The Path to Successful SRI
Eran Peleg, CIO and Joseph Adler, Analyst December 4, 2018
“Socially responsible investing just received a big endorsement, but what it really needs is some CLARITY”
- “Yale Champions Social Investing (Whatever That Is)”, Nir Kaissar (Bloomberg Opinion column, October 19th, 2018)
Yale University recently declared that it might exit its private investments that are unethical by its standards, adding to its longtime policy for investing in public markets. Yale ($29.4 billion endowment) is a leading US institutional investor and considers itself a pioneer in the ethical investment sector. This is another step in what has become a strong trend towards more socially-conscious investing by institutions in both Europe and the US.
ESG (Environmental, Social and Governance) is a set of standards for a company’s operations in fields such as leadership, executive pay, audits, internal controls, shareholder rights, environmental protection, climate change, gender and cultural diversity, human rights and consumer protection. Investing in companies that operate in compliance with these standards furthers the development of these global agendas. $22.89 trillion (26%) of assets under management globally are now invested according to ESG standards, according to the Global Sustainable Investment Alliance’s 2016 Investment Review report. Larry Fink, CEO of Blackrock, one of the world’s largest asset managers, recently predicted that soon, all investors will be using ESG metrics to determine the value of a company.
SRI (Socially Responsible Investing, also known as: Sustainable, Socially Conscious, "Green" and Ethical Investing) casts the net even wider than ESG investing. This investment strategy follows an investor’s personal values to make investments. It provides the investor with a personalized, mission-focused investment portfolio while steering away from placing capital in areas that are not aligned his or her values.
ESG and SRI have also caught the attention of private investors. One of the driving forces is Millennials. Millennials’ wealth is growing and with it, their investing power (Millennials are expected to inherit approximately $41 trillion, based on information from Investopedia). A study by Spectrum Group shows that to nearly half of Millennials with a net-worth of more than $1 million, social responsibility is a factor in choosing an investment. This compares to 43% of Gen X, 34% of Baby Boomers and 27% of seniors.
A common concern about socially-conscious investing is that it leads investors to sacrifice returns.

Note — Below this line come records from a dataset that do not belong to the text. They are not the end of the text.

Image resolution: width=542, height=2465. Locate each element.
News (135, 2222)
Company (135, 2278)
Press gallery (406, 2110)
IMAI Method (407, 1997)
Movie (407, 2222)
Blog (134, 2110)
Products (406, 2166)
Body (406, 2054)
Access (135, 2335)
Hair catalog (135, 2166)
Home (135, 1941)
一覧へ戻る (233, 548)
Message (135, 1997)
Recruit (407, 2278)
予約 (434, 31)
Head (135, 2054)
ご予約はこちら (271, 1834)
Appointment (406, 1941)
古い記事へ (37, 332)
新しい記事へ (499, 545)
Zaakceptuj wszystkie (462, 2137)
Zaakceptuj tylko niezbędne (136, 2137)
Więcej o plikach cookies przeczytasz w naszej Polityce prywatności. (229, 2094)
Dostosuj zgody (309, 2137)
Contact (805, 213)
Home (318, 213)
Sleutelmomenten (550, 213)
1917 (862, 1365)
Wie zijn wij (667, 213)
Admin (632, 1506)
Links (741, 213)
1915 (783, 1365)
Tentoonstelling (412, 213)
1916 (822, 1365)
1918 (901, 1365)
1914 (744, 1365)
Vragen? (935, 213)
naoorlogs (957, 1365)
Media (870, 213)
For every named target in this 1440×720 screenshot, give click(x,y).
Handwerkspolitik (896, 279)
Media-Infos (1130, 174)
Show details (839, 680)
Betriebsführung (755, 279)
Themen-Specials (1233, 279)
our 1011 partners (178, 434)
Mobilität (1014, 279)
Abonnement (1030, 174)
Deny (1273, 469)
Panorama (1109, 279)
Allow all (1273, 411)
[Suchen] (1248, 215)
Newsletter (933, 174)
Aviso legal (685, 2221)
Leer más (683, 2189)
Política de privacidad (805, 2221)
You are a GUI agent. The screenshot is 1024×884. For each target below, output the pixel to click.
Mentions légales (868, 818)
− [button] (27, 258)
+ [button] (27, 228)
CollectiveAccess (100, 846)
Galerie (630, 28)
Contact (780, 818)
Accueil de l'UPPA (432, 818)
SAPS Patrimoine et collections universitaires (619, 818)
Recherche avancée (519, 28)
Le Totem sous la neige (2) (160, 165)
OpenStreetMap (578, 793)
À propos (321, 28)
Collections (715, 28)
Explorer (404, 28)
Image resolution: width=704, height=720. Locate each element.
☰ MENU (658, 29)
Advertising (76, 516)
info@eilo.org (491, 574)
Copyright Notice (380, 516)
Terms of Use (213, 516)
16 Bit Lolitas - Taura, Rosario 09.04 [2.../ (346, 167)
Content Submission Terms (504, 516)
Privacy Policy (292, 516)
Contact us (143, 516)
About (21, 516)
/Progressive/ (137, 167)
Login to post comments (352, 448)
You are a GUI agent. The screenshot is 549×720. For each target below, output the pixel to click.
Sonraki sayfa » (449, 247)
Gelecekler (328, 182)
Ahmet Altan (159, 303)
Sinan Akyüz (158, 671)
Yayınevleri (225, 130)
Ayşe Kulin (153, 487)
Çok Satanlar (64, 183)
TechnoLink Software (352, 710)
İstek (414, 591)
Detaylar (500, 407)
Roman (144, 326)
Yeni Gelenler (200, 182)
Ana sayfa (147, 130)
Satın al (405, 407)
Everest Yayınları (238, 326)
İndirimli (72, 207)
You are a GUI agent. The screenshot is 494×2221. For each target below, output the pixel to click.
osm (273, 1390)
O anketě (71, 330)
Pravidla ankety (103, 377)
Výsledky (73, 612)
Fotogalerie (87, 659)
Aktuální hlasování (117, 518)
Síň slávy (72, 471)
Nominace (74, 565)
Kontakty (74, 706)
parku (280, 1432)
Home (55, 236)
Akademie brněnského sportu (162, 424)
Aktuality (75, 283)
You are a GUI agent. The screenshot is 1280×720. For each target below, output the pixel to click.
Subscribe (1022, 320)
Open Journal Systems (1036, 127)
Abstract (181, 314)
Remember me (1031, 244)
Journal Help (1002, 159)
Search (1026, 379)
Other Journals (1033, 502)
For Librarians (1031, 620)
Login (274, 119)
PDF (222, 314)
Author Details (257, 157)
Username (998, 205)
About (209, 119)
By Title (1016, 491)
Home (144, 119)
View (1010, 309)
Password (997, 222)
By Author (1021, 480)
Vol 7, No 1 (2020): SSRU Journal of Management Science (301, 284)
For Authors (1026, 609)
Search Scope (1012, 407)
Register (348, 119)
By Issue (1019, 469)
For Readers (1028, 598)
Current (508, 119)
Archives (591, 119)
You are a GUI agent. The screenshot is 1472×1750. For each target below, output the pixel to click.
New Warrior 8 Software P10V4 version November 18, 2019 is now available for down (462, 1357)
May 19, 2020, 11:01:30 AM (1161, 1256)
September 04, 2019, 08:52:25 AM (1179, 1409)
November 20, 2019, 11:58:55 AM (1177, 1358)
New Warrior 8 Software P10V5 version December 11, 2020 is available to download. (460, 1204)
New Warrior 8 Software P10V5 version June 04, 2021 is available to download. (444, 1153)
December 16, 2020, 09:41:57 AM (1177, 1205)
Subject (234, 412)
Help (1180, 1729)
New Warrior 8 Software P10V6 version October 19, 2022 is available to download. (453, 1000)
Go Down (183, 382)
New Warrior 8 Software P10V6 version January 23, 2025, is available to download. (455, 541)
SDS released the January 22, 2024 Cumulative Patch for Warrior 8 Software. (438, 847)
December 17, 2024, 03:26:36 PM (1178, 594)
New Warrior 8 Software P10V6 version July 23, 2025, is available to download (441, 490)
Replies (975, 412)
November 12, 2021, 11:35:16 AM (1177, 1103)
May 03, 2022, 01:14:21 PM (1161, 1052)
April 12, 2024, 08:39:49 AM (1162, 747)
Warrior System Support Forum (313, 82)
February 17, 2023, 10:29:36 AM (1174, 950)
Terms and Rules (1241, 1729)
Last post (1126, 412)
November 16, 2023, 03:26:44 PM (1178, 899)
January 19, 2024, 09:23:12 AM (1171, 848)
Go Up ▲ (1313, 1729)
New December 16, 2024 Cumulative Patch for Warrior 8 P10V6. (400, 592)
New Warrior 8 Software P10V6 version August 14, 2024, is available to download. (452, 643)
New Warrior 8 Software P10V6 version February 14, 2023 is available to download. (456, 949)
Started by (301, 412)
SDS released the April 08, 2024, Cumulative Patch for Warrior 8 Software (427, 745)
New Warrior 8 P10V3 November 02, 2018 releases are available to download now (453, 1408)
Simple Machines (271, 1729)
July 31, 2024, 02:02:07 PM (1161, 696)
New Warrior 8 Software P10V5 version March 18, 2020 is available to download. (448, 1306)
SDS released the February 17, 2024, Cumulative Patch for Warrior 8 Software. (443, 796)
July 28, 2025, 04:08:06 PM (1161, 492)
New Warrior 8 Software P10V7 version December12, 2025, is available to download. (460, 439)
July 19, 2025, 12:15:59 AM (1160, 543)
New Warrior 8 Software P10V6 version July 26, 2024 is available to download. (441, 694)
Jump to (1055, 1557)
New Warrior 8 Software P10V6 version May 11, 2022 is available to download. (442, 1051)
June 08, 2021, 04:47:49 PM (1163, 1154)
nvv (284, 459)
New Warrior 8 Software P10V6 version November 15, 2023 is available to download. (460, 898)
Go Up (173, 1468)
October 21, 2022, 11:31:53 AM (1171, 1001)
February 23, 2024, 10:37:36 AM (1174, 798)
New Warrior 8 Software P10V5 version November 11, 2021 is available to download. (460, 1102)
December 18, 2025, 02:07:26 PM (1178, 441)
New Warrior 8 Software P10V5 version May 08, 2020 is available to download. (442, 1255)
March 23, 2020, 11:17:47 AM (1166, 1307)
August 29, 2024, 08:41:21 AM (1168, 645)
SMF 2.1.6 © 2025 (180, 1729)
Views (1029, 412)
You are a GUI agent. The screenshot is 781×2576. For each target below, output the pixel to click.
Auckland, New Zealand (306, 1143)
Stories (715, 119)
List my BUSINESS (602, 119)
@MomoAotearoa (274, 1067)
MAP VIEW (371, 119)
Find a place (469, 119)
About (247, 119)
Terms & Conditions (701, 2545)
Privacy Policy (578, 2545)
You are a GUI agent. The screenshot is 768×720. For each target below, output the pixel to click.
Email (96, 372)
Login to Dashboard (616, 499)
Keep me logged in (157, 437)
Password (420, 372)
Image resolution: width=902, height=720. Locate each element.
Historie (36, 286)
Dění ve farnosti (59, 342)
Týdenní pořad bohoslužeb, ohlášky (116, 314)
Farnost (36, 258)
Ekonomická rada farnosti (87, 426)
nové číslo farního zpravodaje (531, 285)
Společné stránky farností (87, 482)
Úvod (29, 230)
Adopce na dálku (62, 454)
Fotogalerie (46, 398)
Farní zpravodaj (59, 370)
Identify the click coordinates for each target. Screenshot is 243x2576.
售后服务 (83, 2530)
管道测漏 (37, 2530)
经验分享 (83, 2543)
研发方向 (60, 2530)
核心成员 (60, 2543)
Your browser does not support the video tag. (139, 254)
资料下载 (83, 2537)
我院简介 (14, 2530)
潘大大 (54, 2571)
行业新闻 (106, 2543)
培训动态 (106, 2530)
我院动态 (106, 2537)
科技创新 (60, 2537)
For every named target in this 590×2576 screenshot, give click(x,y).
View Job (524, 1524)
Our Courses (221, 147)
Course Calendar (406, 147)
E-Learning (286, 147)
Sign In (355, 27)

The concern stems from the perception that ESG, for example, is focused exclusively on excluding certain types of investments. However, ESG is not just about exclusion – but rather is about thinking differently about risks and opportunities. In a recent report (“Sustainable Signals - Asset Owners Embrace Sustainability”, 2018) published by Morgan Stanley, the firm explains:
“Sustainable investing has enabled investors to think more systematically about the risks of unexpected, costly issues arising from ESG factors, which can hurt long-run returns “.
When comparing multi-year performance of ESG indices to non-ESG market indices, both the volatility and the returns have been similar. For example, according to MSCI index data, since November 2009 (the inception of the index), the MSCI US ESG Universal index returned an annualized 12.1%, while the (non-ESG) MSCI USA index has generated an annualized return of 12.3%. over the past 5 years, the returns have been 10.9% and 10.5%, respectively. During this period, the volatility (standard deviation of returns) of the ESG index was 10.2%, while that of the non-ESG index was a nearly-identical 10.1%.
In addition, according to Morningstar data, SRI mutual funds have consistently kept very close pace with their non-SRI counterparts in the short, medium and long terms:
(Source: Charles Schwab Investment Advisory, Inc., with data from Morningstar, as of 3/31/2018. Returns represent the average annualized performance of U.S. equity open-end socially responsible and non–socially responsible mutual funds. Past performance is no guarantee of future results.)
So, when looking to invest ethically, while not necessarily sacrificing returns, it is palpable that a socially-responsible investment approach can potentially achieve both an investor’s social and financial goals.